The library can convert between compatible units automatically, so you never
have to worry about the conversion factor:

    
    
        Main*> 1.23 kilo meter `as` mile
        0.7642865664519207 mile
    

Since the prefixes are systematic, you can come up with your own bastardized
units:

    
    
        Main*> 1 centi mile `as` kilo inch
        0.6336000000000002 kin
    

Of course, if we try to combine incompatible units, we get a type error.
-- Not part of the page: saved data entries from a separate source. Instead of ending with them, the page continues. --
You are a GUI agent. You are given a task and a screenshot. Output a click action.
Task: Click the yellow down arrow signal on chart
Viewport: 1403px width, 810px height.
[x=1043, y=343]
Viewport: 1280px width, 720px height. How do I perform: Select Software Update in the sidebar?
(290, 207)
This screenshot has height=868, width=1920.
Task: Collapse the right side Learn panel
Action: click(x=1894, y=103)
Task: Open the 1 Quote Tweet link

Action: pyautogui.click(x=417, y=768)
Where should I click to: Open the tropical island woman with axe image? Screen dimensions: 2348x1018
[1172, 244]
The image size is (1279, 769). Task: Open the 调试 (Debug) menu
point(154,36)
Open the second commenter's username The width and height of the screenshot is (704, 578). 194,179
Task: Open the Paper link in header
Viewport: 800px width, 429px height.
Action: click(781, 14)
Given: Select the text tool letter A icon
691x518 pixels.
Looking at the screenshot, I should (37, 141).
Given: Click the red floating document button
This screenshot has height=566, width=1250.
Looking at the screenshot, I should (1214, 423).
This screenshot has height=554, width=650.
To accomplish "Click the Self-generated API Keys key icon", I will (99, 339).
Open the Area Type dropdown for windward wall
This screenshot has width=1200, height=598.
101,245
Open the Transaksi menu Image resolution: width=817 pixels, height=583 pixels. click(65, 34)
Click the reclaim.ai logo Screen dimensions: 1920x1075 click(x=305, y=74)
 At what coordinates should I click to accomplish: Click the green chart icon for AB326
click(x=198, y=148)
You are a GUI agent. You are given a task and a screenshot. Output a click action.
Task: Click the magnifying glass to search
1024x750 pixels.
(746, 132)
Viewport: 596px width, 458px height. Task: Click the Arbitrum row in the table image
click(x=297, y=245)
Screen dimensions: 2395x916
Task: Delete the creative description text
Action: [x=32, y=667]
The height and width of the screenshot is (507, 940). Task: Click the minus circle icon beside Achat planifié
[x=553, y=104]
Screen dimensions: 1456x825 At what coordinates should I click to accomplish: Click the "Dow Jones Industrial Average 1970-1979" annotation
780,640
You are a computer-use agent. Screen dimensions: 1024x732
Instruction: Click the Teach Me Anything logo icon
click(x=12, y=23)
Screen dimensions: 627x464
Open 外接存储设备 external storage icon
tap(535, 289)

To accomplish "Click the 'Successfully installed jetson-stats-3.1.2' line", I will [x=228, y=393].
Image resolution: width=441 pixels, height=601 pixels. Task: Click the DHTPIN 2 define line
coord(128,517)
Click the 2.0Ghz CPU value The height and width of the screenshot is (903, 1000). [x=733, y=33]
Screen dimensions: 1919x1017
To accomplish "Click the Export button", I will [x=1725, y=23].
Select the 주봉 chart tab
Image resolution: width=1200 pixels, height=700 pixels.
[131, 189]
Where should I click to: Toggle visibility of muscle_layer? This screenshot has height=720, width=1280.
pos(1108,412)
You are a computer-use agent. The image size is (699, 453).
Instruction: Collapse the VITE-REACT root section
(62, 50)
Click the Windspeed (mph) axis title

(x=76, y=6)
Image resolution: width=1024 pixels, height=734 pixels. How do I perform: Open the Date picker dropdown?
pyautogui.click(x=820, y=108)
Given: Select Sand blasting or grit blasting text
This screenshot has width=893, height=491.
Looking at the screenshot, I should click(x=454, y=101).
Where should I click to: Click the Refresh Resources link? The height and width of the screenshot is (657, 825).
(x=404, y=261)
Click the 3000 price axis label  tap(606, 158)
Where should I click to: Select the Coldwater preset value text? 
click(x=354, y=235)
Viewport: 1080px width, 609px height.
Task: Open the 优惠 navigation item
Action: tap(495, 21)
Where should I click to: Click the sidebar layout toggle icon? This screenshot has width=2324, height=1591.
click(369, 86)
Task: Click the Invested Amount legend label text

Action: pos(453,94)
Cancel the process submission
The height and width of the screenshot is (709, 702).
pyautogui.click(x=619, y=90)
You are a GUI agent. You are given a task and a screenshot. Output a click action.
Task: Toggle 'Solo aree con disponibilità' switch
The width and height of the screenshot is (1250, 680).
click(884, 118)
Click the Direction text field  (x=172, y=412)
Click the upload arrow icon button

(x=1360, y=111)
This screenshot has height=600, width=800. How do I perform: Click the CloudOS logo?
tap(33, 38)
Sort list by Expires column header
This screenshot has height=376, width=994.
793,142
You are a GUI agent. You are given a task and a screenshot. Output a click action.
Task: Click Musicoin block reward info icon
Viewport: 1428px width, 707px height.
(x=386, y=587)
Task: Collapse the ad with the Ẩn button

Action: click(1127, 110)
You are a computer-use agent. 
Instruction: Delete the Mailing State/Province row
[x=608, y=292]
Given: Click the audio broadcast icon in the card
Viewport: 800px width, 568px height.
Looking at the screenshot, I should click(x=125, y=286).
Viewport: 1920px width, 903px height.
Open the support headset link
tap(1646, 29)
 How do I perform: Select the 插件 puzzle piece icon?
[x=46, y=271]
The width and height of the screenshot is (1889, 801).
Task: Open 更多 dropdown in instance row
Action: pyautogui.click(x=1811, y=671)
And
this shows the most glaring problem with this library :P.

    
    
        Main*> 10 second + 2 inch
    
        <interactive>:38:11:
            Couldn't match type 'GHC.Types.False with 'GHC.Types.True
            When using functional dependencies to combine
              UnitTyped.And 'GHC.Types.False 'GHC.Types.False 'GHC.Types.False,
                arising from the dependency `a b -> c'
                in the instance declaration in `UnitTyped'
              UnitTyped.And 'GHC.Types.False 'GHC.Types.False 'GHC.Types.True,
                arising from a use of `+' at <interactive>:38:11
            In the expression: 10 second + 2 inch
            In an equation for `it': it = 10 second + 2 inch
    

This message is _absolutely hideous_. But it's still better than nothing. I
think some mechanism for letting libraries customize type error messages would
be awesome, but I don't know what that would look like.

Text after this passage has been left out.